:: Material proporcionado ::
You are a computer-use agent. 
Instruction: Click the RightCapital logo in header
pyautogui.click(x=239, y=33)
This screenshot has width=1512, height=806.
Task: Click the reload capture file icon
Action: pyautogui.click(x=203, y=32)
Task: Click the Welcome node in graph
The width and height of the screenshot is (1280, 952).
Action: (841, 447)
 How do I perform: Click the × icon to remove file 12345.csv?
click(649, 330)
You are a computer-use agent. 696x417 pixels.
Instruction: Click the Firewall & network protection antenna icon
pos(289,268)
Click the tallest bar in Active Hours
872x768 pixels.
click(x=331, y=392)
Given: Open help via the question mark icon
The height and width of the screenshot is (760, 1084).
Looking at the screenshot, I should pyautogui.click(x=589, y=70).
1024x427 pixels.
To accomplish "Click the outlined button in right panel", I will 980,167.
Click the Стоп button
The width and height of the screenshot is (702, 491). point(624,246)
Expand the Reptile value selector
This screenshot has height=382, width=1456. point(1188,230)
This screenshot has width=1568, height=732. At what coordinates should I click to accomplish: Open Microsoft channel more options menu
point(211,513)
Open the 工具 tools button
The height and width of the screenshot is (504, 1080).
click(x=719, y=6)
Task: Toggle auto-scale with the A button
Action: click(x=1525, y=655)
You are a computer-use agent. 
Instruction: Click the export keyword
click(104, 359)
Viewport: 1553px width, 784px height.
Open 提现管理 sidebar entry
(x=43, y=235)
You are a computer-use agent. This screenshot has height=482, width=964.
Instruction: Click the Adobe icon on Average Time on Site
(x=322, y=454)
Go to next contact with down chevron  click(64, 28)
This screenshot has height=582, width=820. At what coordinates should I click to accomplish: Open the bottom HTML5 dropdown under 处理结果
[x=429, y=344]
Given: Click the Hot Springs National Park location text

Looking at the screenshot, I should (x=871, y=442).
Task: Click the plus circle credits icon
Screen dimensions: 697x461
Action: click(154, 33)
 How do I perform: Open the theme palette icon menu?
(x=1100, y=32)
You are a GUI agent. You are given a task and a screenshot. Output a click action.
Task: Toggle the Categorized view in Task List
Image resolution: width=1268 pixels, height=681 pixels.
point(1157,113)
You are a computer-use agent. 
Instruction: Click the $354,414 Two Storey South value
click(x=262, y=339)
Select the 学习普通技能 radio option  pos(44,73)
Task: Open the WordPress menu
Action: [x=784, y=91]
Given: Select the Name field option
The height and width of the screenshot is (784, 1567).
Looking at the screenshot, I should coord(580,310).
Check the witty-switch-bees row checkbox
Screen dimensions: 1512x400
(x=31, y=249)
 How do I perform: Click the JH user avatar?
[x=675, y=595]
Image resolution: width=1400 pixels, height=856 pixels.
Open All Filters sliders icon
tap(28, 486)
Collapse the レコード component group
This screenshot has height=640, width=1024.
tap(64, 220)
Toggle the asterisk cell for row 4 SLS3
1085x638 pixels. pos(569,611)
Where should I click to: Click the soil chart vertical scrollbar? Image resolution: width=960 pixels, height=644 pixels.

:: Problema planteado ::
Identifica cada línea de los registros que contenga la palabra "icon" y cópiala. Se distinguen mayúsculas y minúsculas.

:: Respuesta completa ::
Task: Click the reload capture file icon
 How do I perform: Click the × icon to remove file 12345.csv?
Instruction: Click the Firewall & network protection antenna icon
Given: Open help via the question mark icon
Instruction: Click the Adobe icon on Average Time on Site
Task: Click the plus circle credits icon
 How do I perform: Open the theme palette icon menu?
Open All Filters sliders icon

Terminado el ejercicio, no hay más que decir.